To further explore the issue of entry and retention in care, Hall and her colleagues used data from 13 areas—Delaware, the District of Columbia, Iowa, Indiana, Kentucky, Missouri, Nebraska, New York State (excluding New York City), North Dakota, San Francisco, South Carolina, West Virginia and Wyoming—reporting relevant HIV-related tests to the CDC. 

Individuals were considered to have entered medical care if they had at least two HIV-related tests, notably CD4 cell counts or viral load testing, at least three months apart within 12 months after being diagnosed with HIV. Similarly, individuals were considered to have been retained in medical care if they had at least two HIV-related tests at least three months apart within the past year.

Among 100,375 people living with HIV included in the analysis, 45 percent met the criteria for being successfully retained in medical care. According to Hall and her colleagues, a higher percentage of whites was retained in care (50 percent) compared with blacks (41 percent) or Latinos (40 percent). And compared with heterosexual women, 50 percent of whom were retained in medical care, fewer men who have sex with men (48 percent), males infected with HIV though heterosexual sex (45 percent), and male and female injection-drug users (37 and 43 percent, respectively) were being adequately retained in medical care.

About two thirds, or 64 percent, of those who tested positive entered into clinical care within 12 months of their HIV diagnosis. Nearly 75 percent of whites testing positive for HIV met the criteria for having successfully entered care within one year of their diagnosis, compared with 54 percent of blacks and 69 percent of Latinos. Rates of establishment in care following diagnosis were also lower among younger (13 to 24 years old) and older (65 and older), compared with those between 25 and 64 years old. And similar to rates of retention in care, women who contracted HIV through heterosexual sex were more likely to have successfully entered into care, compared with the other risk groups among females and males.

Though the CDC’s data analysis was not able to explore reasons for the low clinical care entry and retention rates, a myriad of possible factors have been cited. Demographic characteristics include no or public insurance, lower socioeconomic status, rural residence and no usual source of medical care. Disease severity, notably less advanced HIV disease and fewer non-HIV illnesses, has also been found to be a predictor of poor medical care adherence, along with a variety of other characteristics, including substance use, low readiness to enter care and less social support. Possible health care system failures include poor utilization of social services and other shortcomings in addressing unmet patient needs.

A key limitation of the study was the size of its population. By including only 13 areas within the United States, Hall and her colleagues note, the researchers were only able to assess the entry and retention statuses of 12 percent of all people living with HIV in the country. “As additional areas improve laboratory reporting to CDC,” the authors comment, “future estimates of care utilization will be more representative.”
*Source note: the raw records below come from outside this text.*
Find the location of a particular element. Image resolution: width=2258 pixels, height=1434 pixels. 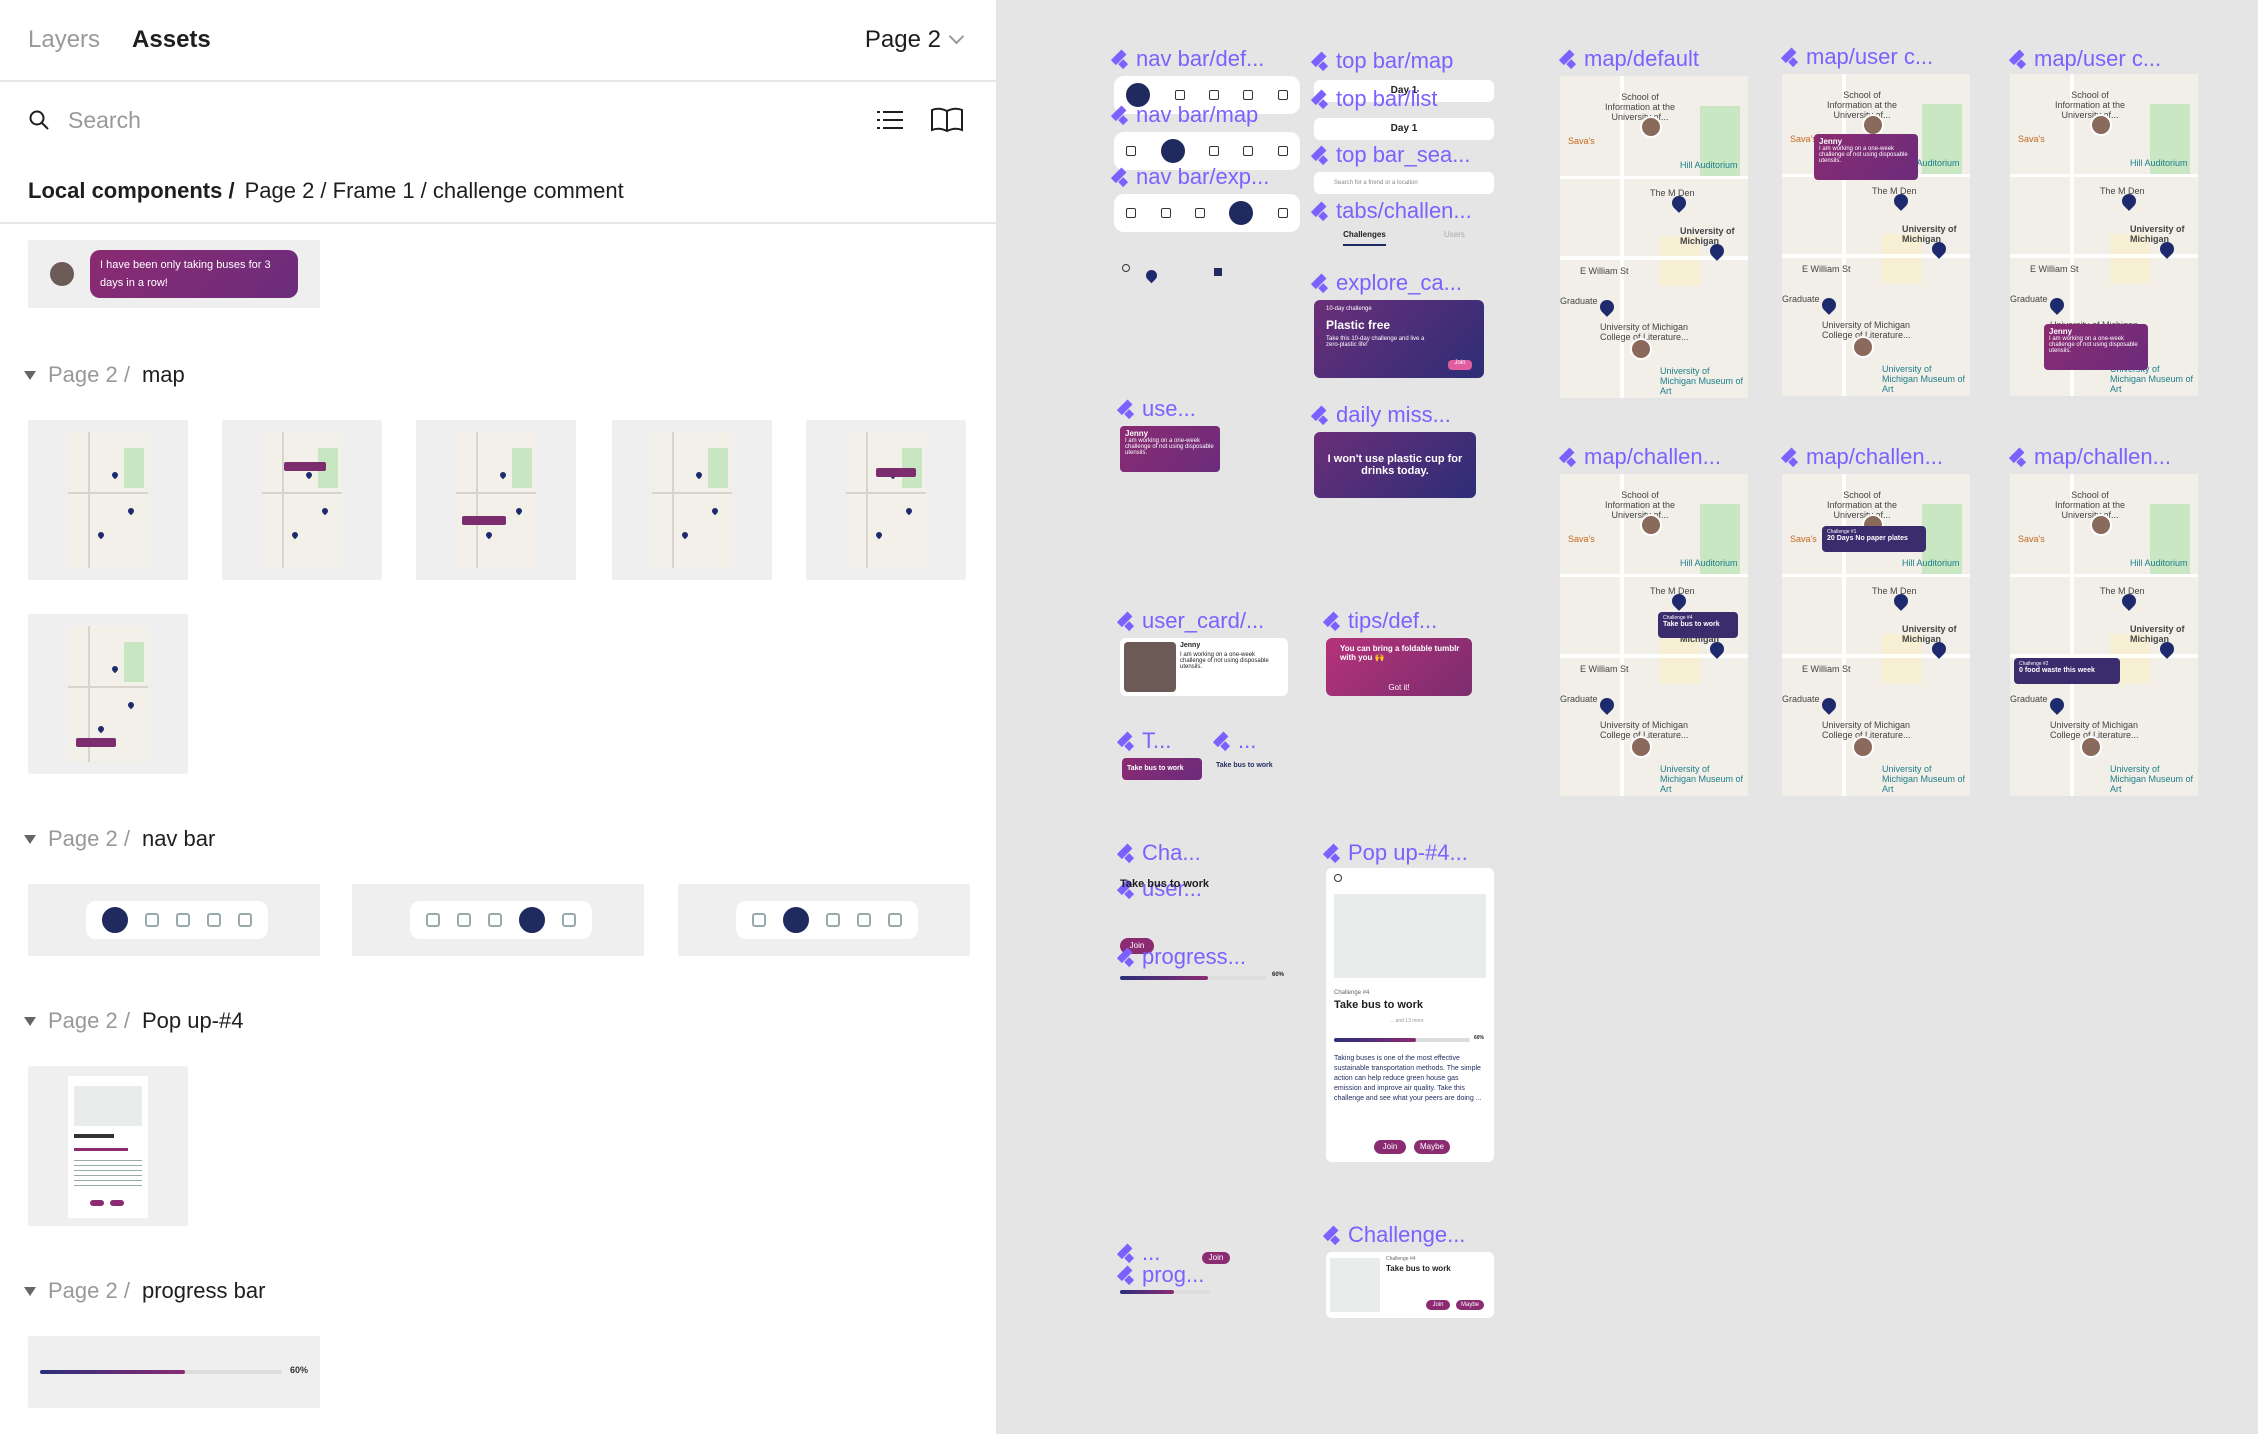

map-thumbnail is located at coordinates (302, 500).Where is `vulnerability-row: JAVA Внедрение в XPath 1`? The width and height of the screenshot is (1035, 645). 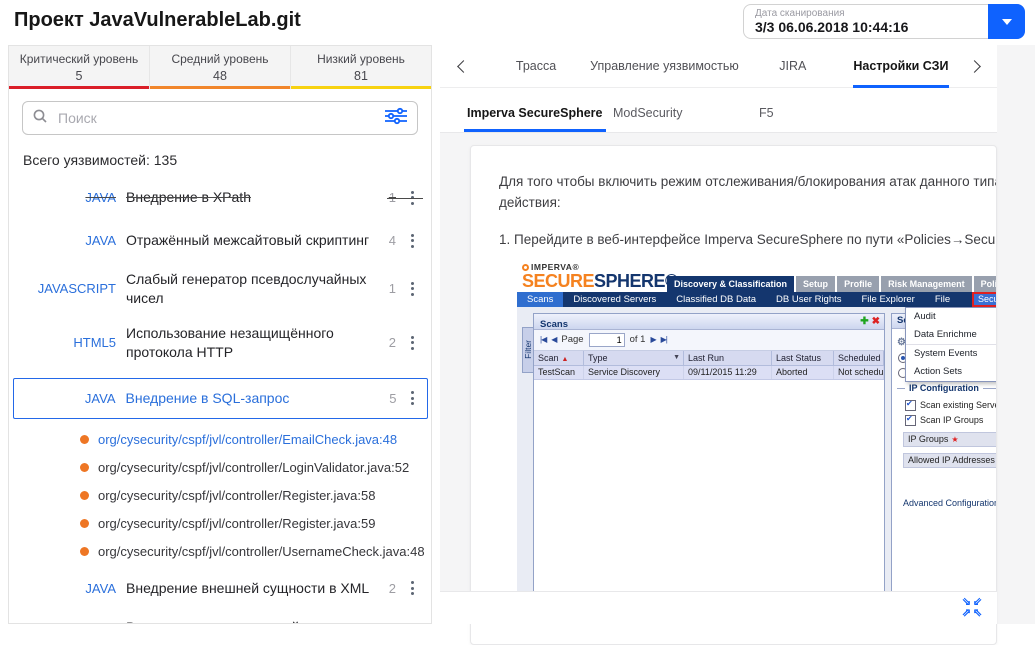 vulnerability-row: JAVA Внедрение в XPath 1 is located at coordinates (222, 198).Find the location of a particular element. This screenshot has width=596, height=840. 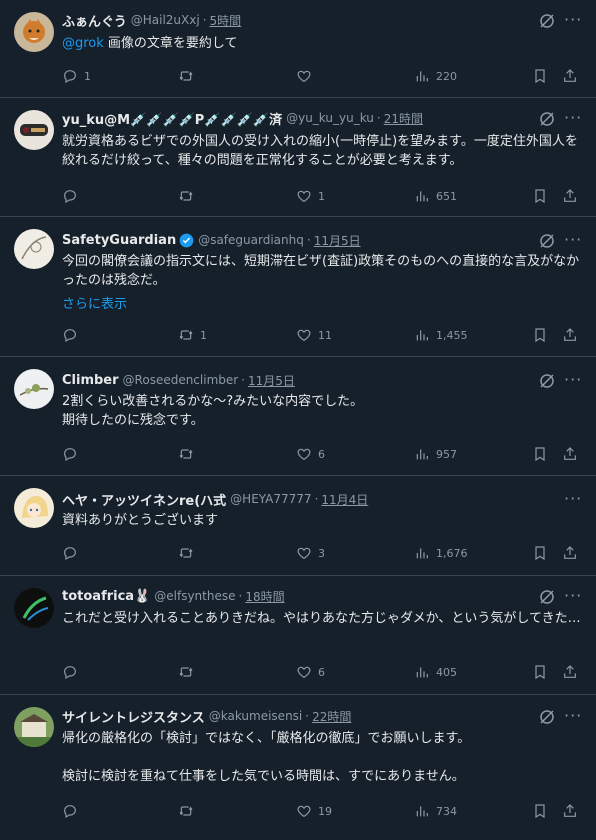

user-handle: @safeguardianhq is located at coordinates (251, 240).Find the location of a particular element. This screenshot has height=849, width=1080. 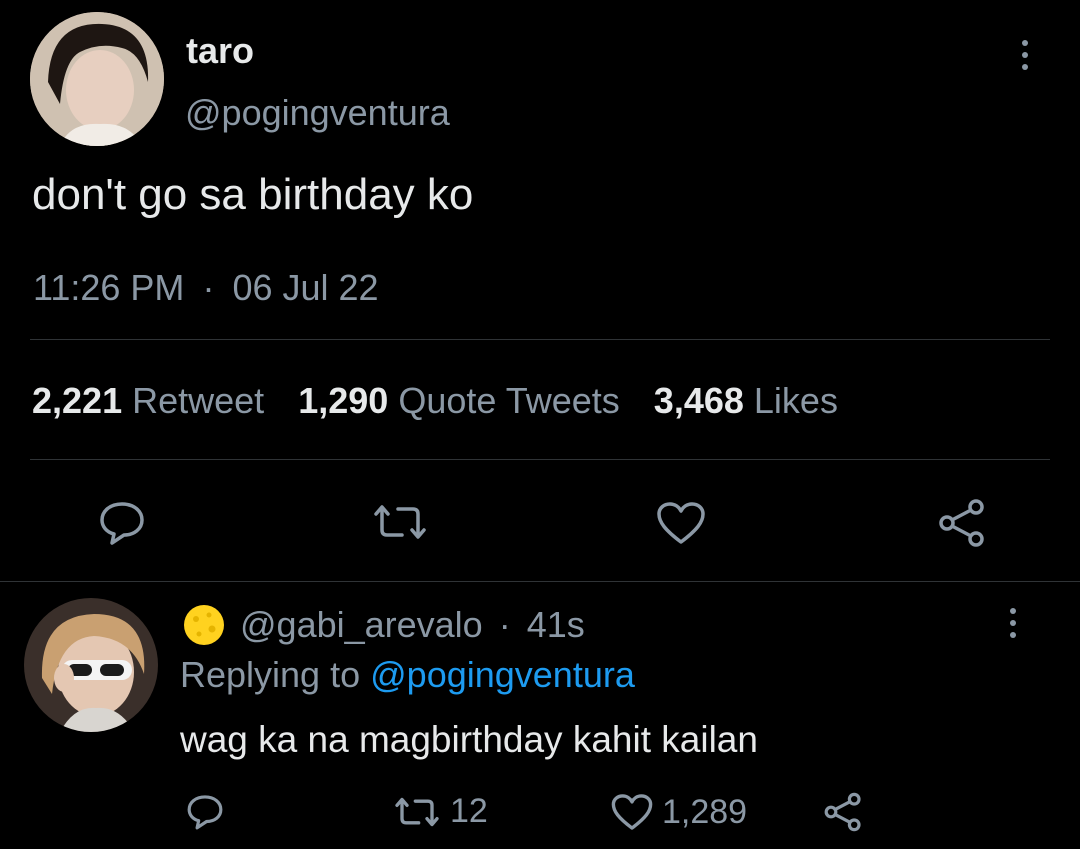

Still, the conclusion is disappointing. “In summary,” Hall’s team notes, “we found a large proportion of people with HIV are not in continuous care and such care is lower among blacks/African Americans, Hispanics and specific risk groups such as injection-drug users compared with their counterparts.” They add: “Assuring [that people living with HIV] receive HIV care benefits the individual and can reduce transmission risk by reducing infectiousness among those with suppressed viremia and by reducing behavioral risk through prevention services in the health care setting, including risk screening, counseling and condom distribution. Implementation of effective linkage and care retention interventions is needed to raise the percentage of [people living with HIV] in continuous HIV care.”